**TASK OBJECTIVE**
Beneath this instruction is a block of data; output from it exactly the lines that run from the one containing "You are a GUI" through the one containing "Click the resources", inclusive.

**DATA FOR PROCESSING**
◇ ◇ ◇ ◇

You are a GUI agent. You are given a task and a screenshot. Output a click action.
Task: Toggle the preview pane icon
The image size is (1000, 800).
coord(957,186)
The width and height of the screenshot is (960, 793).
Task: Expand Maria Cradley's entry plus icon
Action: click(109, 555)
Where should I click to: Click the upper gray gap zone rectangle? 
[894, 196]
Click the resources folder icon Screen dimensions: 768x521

◇ ◇ ◇ ◇

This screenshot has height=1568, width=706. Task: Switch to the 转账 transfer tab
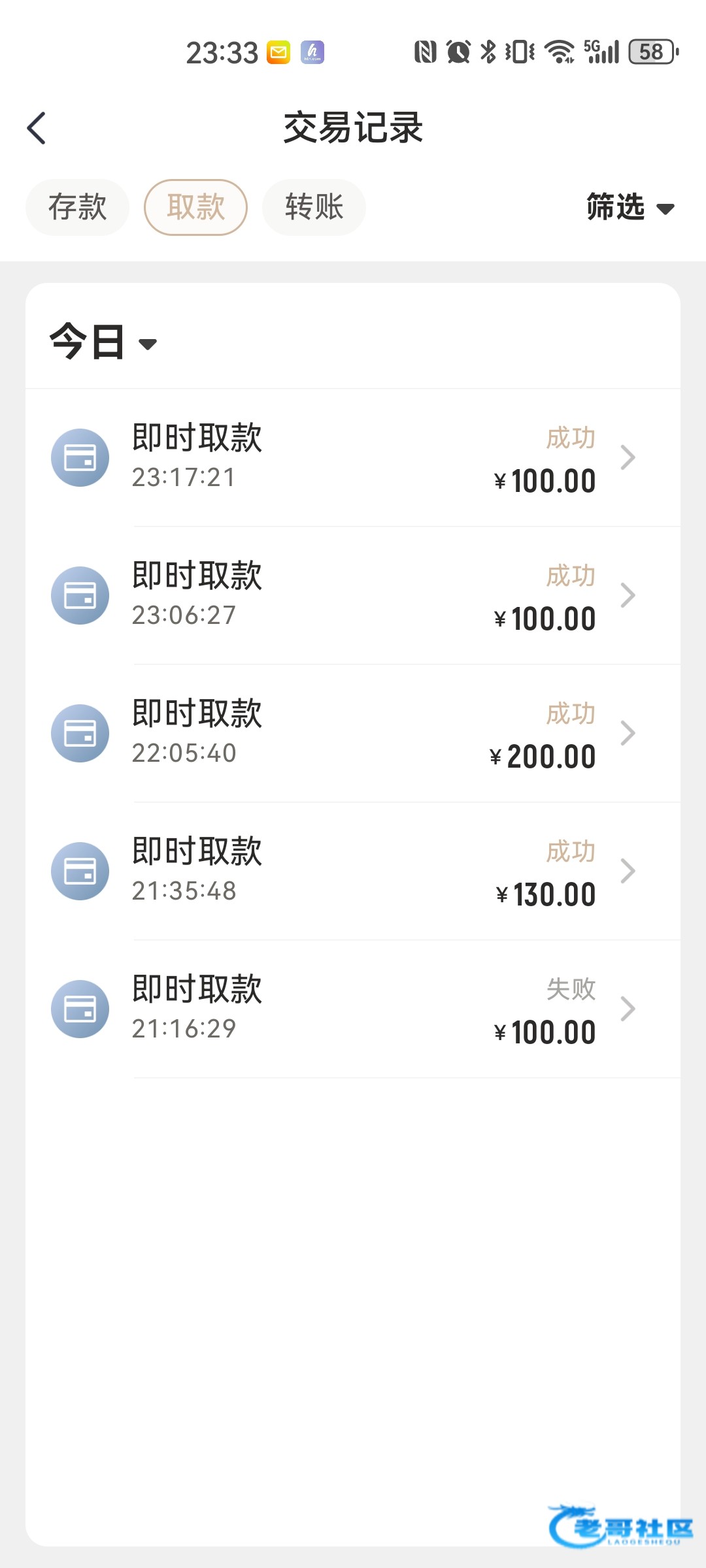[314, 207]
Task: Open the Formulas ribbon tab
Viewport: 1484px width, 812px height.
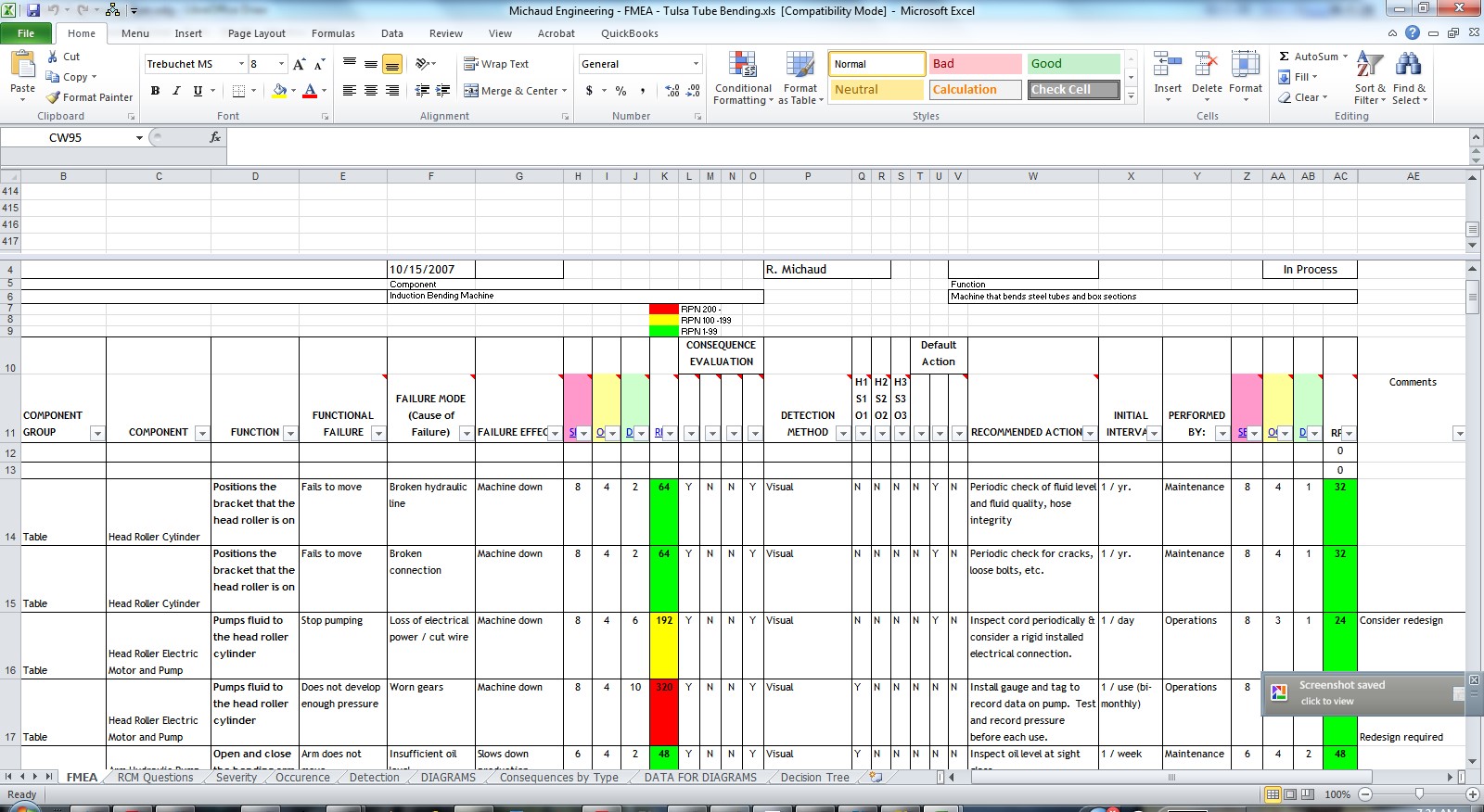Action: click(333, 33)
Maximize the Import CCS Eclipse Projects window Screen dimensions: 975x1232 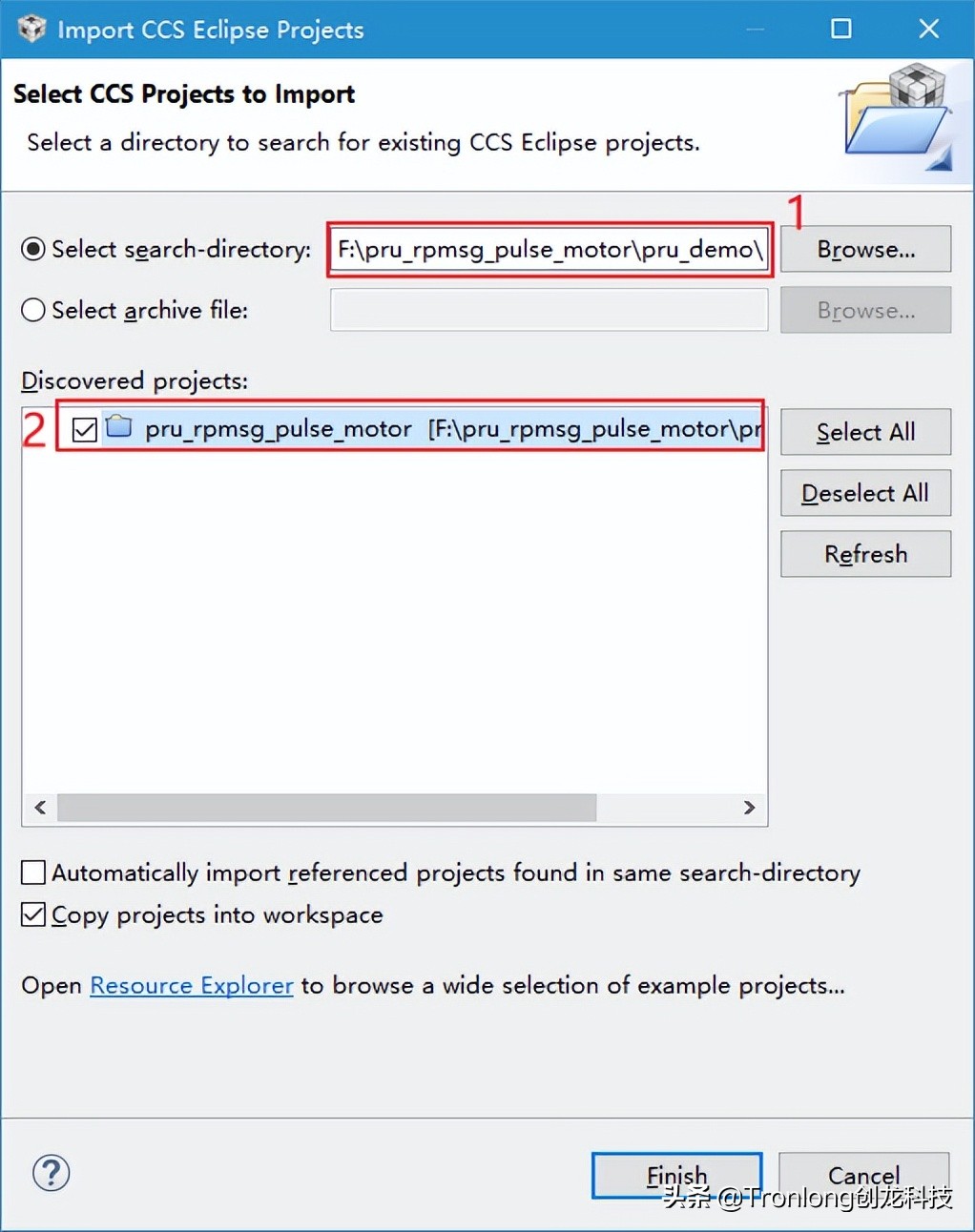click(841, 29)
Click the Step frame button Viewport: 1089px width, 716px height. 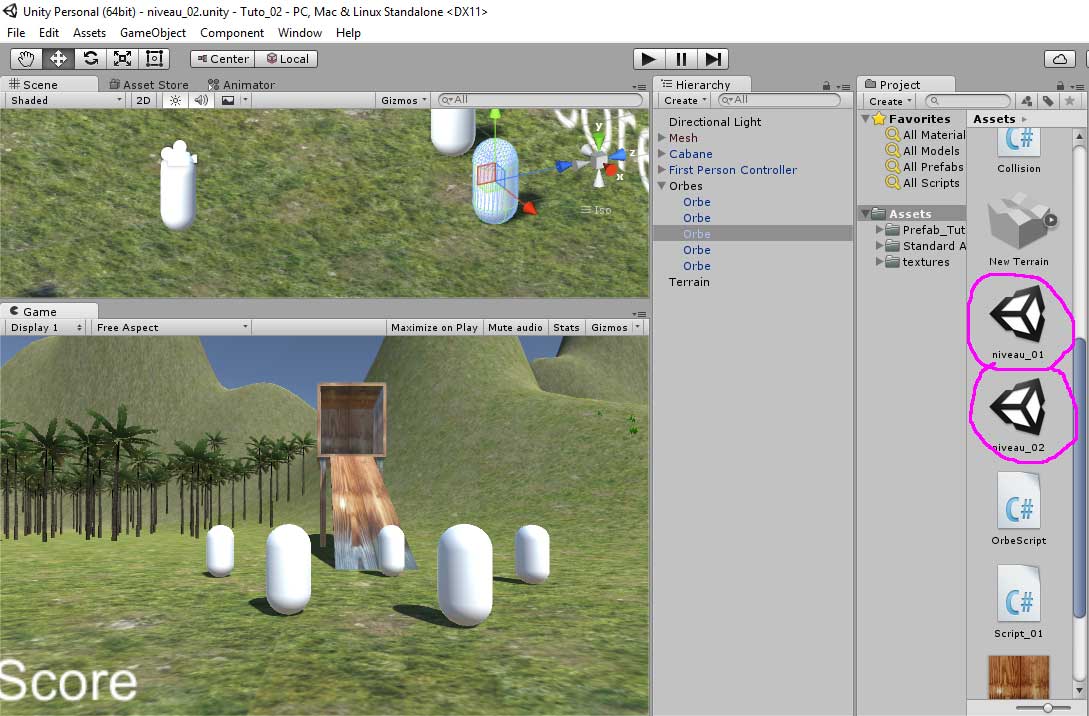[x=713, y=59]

◇ ◇ ◇ ◇

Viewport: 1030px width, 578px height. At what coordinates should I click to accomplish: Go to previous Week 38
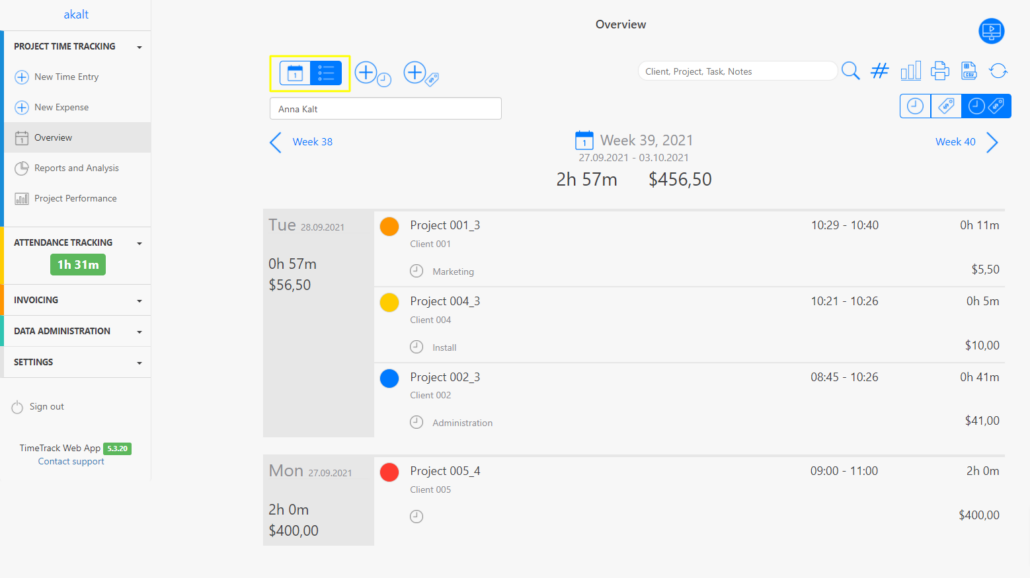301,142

◇ ◇ ◇ ◇

**ANSWER BELOW**
You are a GUI agent. You are given a task and a screenshot. Output a click action.
Task: Toggle the preview pane icon
The image size is (1000, 800).
coord(957,186)
The width and height of the screenshot is (960, 793).
Task: Expand Maria Cradley's entry plus icon
Action: click(109, 555)
Where should I click to: Click the upper gray gap zone rectangle? 
[894, 196]
Click the resources folder icon Screen dimensions: 768x521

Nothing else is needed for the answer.